_Set task 1_
Copy the whole Pyramid Vision Transformer extract that follows, word for word and unchanged.

_Page extract_
— Begin —
[PVTv2] Improved Baselines with Pyramid Vision Transformer
{High Output Resolution, A Progressive Shrinking Pyramid, Spatial-reduction Attention - SRA}
{High Output Resolution, A Progressive Shrinking Pyramid, Spatial-reduction Attention - SRA}
CNN vs ViT vs Proposed PVT
0) Motivation, Object and Related works:
Motivation:
This work investigates a simpler, convolution-free backbone network useful for many dense prediction tasks.
The recently proposed Vision Transformer (ViT) was designed for image classification specifically.
Objectives:
Introduce the Pyramid Vision Transformer (PVT), which overcomes the difficulties of porting the Transformer to various dense prediction tasks.
PVT has several merits:
Different from ViT that typically yields low-resolution outputs and incurs high computational and memory costs, PVT not only can be trained on dense partitions of an image to achieve high output resolution, which is important for dense prediction, but also uses a progressive shrinking pyramid to reduce the computations of large feature maps.
— End —
_Listing_
— Begin —
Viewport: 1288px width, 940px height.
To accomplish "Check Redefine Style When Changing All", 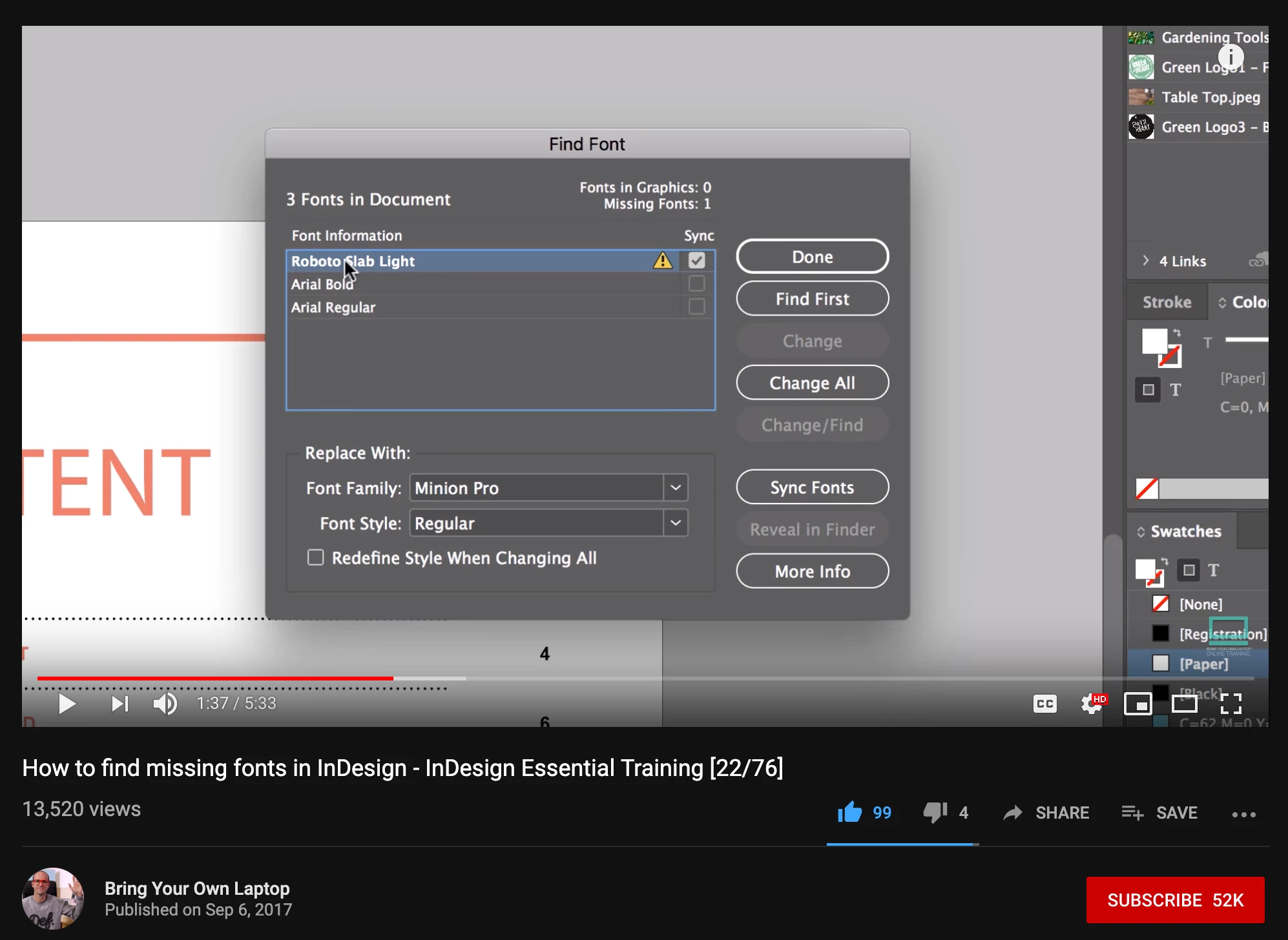I will click(x=315, y=558).
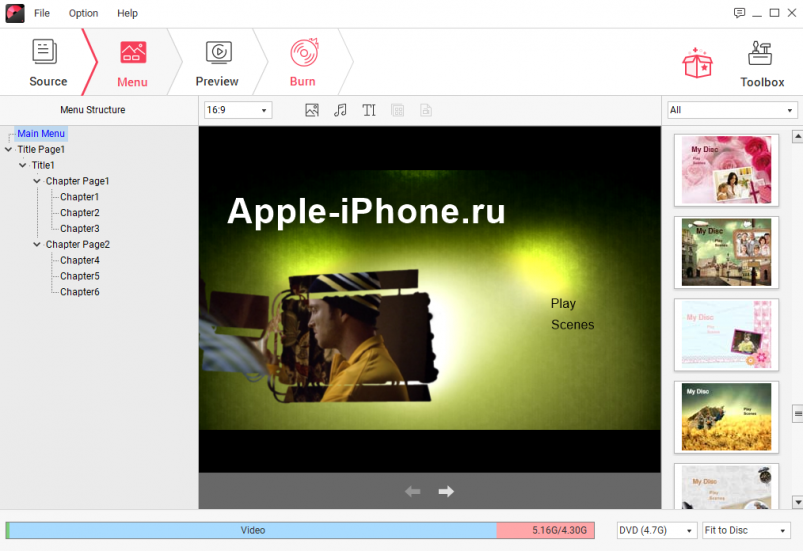Open the DVD (4.7G) disc type dropdown

click(x=656, y=530)
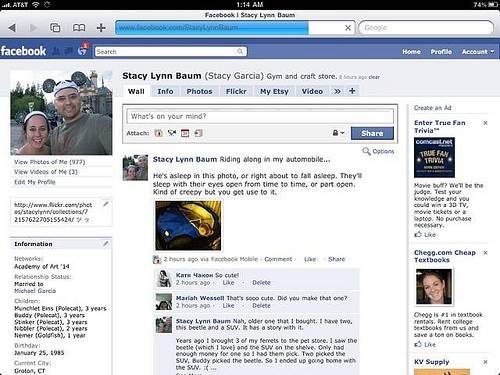
Task: Open the My Etsy tab
Action: pos(274,91)
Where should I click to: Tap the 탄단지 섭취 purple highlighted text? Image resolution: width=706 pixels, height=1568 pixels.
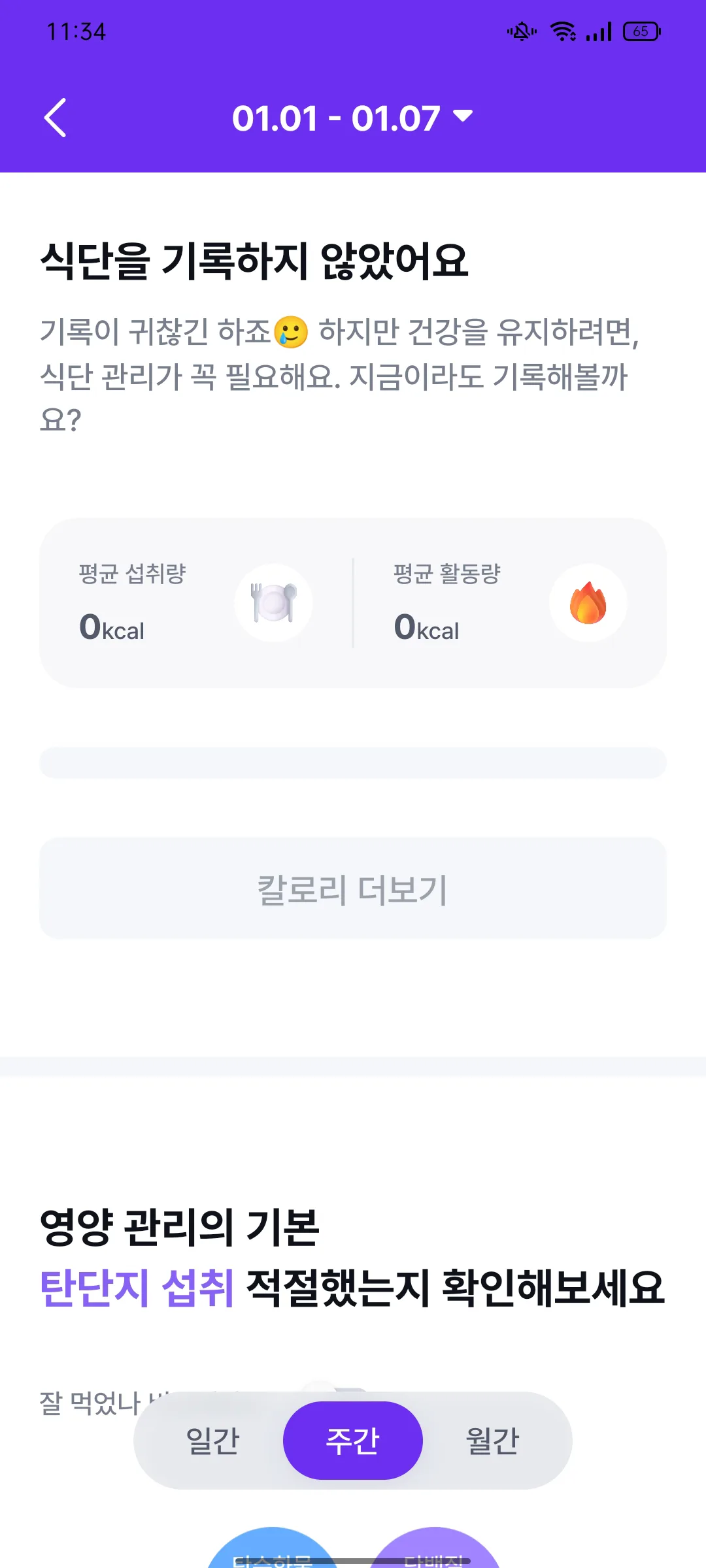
— End —
_Set task 2_
Count how many lines in the rows above contain the string "width", treating uppercase and lowercase as different. Give only the number.

_Worked solution 1_
[PVTv2] Improved Baselines with Pyramid Vision Transformer
{High Output Resolution, A Progressive Shrinking Pyramid, Spatial-reduction Attention - SRA}
{High Output Resolution, A Progressive Shrinking Pyramid, Spatial-reduction Attention - SRA}
CNN vs ViT vs Proposed PVT
0) Motivation, Object and Related works:
Motivation:
This work investigates a simpler, convolution-free backbone network useful for many dense prediction tasks.
The recently proposed Vision Transformer (ViT) was designed for image classification specifically.
Objectives:
Introduce the Pyramid Vision Transformer (PVT), which overcomes the difficulties of porting the Transformer to various dense prediction tasks.
PVT has several merits:
Different from ViT that typically yields low-resolution outputs and incurs high computational and memory costs, PVT not only can be trained on dense partitions of an image to achieve high output resolution, which is important for dense prediction, but also uses a progressive shrinking pyramid to reduce the computations of large feature maps.

_Worked solution 2_
2